:: WHAT THE TASK REQUIRES ::
Below are entries with pictures in them. Output exactly the lines starting at the line with "You are a GUI" and ending at the line with "This screenshot has height=1591, width=938.", both included, but not the pictures.

—————

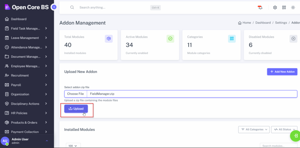Click the Upload button
Viewport: 300px width, 148px height.
(x=76, y=109)
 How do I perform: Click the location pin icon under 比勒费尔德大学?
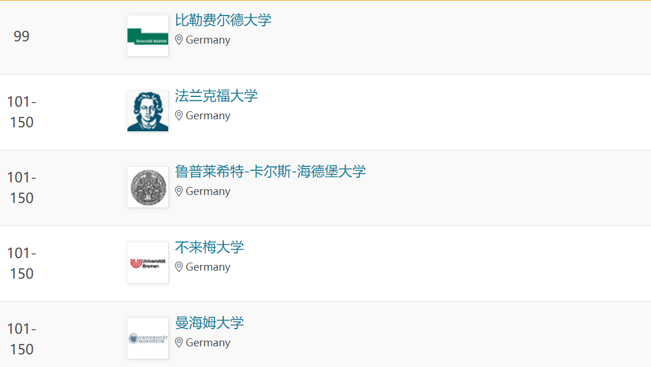[179, 40]
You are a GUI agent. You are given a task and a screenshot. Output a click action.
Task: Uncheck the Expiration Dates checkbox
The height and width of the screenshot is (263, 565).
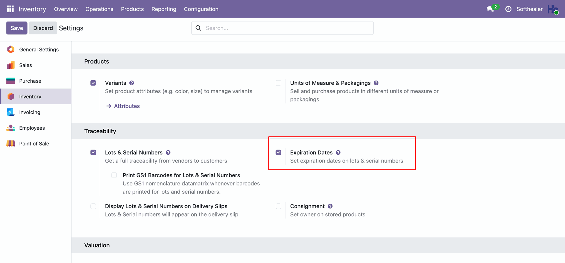(278, 153)
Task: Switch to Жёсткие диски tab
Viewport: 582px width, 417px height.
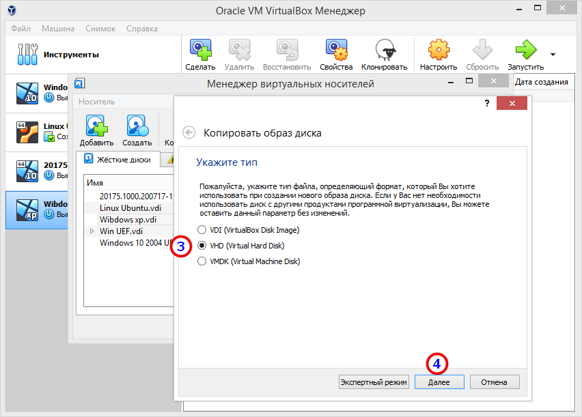Action: click(120, 160)
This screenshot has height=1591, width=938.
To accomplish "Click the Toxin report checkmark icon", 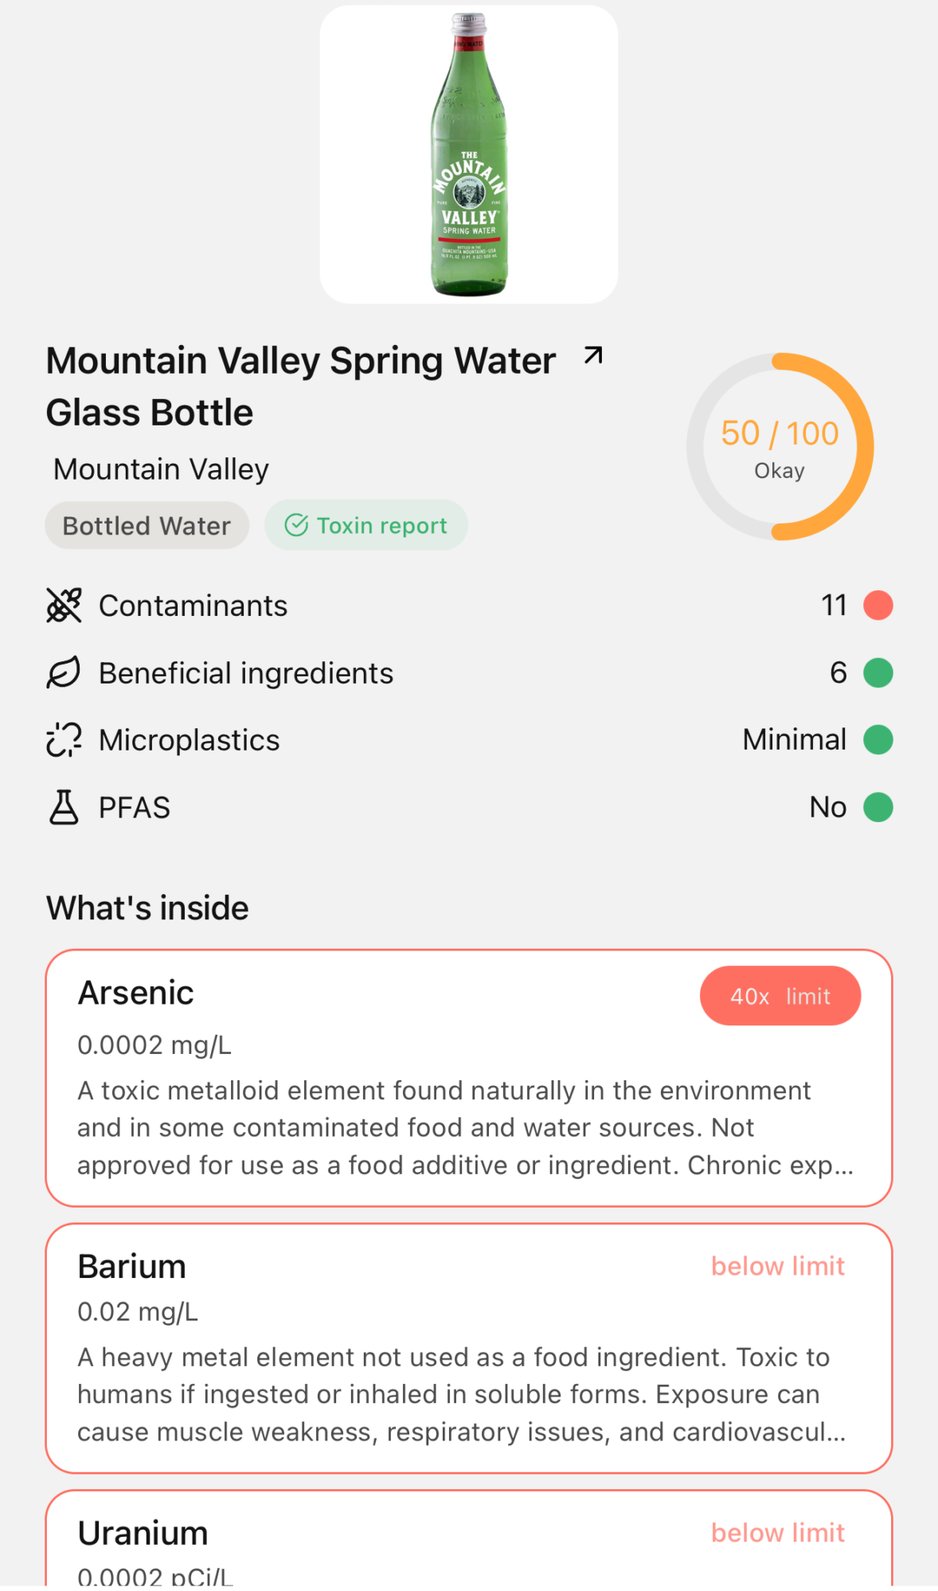I will pos(296,526).
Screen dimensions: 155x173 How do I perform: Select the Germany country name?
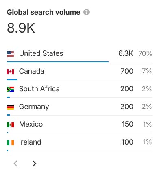34,107

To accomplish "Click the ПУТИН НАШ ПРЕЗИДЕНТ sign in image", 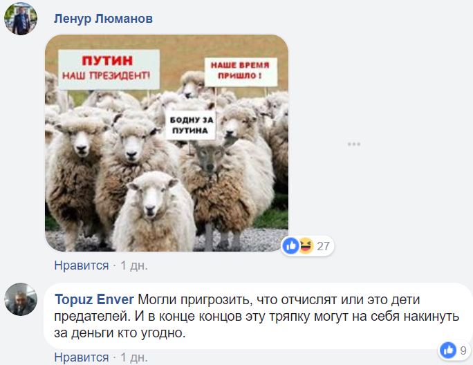I will [x=109, y=70].
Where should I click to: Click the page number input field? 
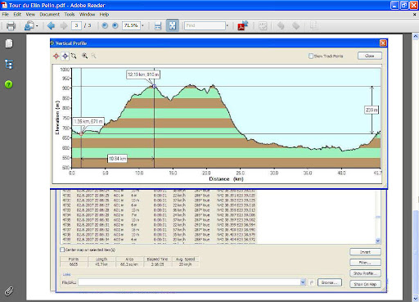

—————

:: REPLY ::
You are a GUI agent. You are given a task and a screenshot. Output a click action.
Task: Uncheck the Expiration Dates checkbox
The height and width of the screenshot is (263, 565).
(278, 153)
Task: Switch to Жёсткие диски tab
Viewport: 582px width, 417px height.
Action: click(120, 160)
This screenshot has height=1591, width=938.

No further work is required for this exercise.